Journey 1: Backhouse and Walker 1832–1838 (Australia, Mauritius and the Cape Colony)
In 1832–1838 British Quakers James Backhouse and George Washington Walker travelled to the Australian colonies of Van Diemen’s Land, New South Wales, and Swan River in Western Australia, Mauritius and South Africa’s Cape Colony. Backhouse and Walker were fundamental to the creation and expansion of humanitarian networks in the Antipodes, where they made major interventions in matters concerning Aboriginal peoples, penal reform, slavery and education.
Journey 2: Daniel and Charles Wheeler 1832-1836 (The Pacific and Australia)
In 1833–1838 British Quaker Daniel Wheeler and his son, Charles Wheeler, sailed to the Australian colonies, New Zealand and the Pacific, where they visited Hawaii and Tahiti. The Quakers went to the Koloa plantation on the Hawaiian Island of Kauai in 1836 and were troubled by concerns over slavery. They met key Pacific leaders Queen Pomare IV of Tahiti and King Kamehameha III of Hawaii.
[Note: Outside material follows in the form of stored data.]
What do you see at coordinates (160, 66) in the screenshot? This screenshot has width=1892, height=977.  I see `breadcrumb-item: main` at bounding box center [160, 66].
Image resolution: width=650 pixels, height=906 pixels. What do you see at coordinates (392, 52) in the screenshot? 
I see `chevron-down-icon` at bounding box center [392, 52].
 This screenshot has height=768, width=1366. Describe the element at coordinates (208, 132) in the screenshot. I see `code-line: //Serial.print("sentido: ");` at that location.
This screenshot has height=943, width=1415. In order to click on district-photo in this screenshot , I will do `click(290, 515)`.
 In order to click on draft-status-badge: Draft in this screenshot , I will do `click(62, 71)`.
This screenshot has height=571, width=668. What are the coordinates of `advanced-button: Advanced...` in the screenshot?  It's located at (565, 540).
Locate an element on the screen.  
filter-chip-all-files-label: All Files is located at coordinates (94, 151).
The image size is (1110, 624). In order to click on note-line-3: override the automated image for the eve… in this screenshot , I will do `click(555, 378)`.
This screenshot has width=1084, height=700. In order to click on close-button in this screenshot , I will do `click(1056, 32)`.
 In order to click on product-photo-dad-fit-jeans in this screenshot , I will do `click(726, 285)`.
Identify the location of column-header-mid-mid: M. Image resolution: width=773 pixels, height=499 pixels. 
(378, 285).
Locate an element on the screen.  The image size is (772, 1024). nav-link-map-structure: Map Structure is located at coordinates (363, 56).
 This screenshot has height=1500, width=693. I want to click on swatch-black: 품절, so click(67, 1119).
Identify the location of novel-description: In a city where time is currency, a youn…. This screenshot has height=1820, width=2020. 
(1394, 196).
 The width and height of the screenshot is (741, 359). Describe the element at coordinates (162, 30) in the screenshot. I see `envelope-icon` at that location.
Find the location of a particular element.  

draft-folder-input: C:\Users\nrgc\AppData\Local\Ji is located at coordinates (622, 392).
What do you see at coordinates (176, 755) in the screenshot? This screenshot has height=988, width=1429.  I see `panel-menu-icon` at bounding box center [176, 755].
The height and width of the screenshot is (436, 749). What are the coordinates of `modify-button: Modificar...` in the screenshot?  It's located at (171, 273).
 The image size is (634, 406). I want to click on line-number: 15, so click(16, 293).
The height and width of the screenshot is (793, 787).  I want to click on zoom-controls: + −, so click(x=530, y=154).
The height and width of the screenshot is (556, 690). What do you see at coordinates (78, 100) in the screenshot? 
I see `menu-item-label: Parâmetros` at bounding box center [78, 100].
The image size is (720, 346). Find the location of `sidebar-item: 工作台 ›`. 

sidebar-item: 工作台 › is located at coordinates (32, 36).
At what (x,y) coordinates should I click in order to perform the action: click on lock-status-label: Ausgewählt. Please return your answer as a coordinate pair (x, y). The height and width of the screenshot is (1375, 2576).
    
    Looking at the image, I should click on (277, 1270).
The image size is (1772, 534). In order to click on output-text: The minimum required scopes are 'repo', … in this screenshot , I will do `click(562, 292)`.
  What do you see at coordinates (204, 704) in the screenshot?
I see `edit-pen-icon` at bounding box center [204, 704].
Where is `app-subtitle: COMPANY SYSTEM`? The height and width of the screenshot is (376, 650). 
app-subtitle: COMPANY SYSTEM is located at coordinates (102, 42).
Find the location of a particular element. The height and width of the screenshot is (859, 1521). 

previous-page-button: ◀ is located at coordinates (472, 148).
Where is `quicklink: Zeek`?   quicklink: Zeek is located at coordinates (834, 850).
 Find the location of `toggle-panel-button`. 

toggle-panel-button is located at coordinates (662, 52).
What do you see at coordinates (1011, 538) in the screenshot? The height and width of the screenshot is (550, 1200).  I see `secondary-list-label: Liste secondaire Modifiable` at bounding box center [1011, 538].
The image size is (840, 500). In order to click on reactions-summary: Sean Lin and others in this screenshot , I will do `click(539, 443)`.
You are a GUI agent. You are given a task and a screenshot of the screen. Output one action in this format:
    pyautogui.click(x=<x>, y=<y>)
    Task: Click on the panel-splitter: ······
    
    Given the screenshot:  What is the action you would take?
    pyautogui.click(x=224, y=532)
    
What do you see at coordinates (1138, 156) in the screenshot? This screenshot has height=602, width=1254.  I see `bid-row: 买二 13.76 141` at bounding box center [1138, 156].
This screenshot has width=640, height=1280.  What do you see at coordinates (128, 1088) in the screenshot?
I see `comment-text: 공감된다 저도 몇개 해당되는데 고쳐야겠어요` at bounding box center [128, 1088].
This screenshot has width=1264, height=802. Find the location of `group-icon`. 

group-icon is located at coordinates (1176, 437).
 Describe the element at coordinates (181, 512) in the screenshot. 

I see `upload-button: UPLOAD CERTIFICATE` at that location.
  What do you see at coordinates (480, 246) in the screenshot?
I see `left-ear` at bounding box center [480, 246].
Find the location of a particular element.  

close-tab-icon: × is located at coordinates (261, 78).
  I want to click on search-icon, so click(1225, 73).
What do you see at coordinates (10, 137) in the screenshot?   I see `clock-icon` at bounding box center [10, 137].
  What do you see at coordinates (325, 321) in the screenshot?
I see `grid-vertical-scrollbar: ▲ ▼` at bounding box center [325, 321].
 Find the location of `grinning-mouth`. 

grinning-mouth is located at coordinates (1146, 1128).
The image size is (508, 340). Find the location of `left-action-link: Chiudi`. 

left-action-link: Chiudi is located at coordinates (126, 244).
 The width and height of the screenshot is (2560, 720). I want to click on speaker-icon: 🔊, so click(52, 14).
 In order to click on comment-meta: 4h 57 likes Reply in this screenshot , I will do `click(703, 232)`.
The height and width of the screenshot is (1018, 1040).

Journey 3: Neave and Robson to Queensland and the Pacific, 1868–1871
In 1868–1869 British Quakers Joseph Neave and Walter Robson travelled to Queensland, Australia, amid fears of a new ‘Pacific slavery’. Here they were drawn into key humanitarian and political circles who protested against the Pacific labour trade, and they expressed their concern about the violence towards Aboriginal peoples. The Quakers travelled on a missionary ship to the Pacific and Neave to New Zealand in 1869 to investigate the labour trade and missionary activity.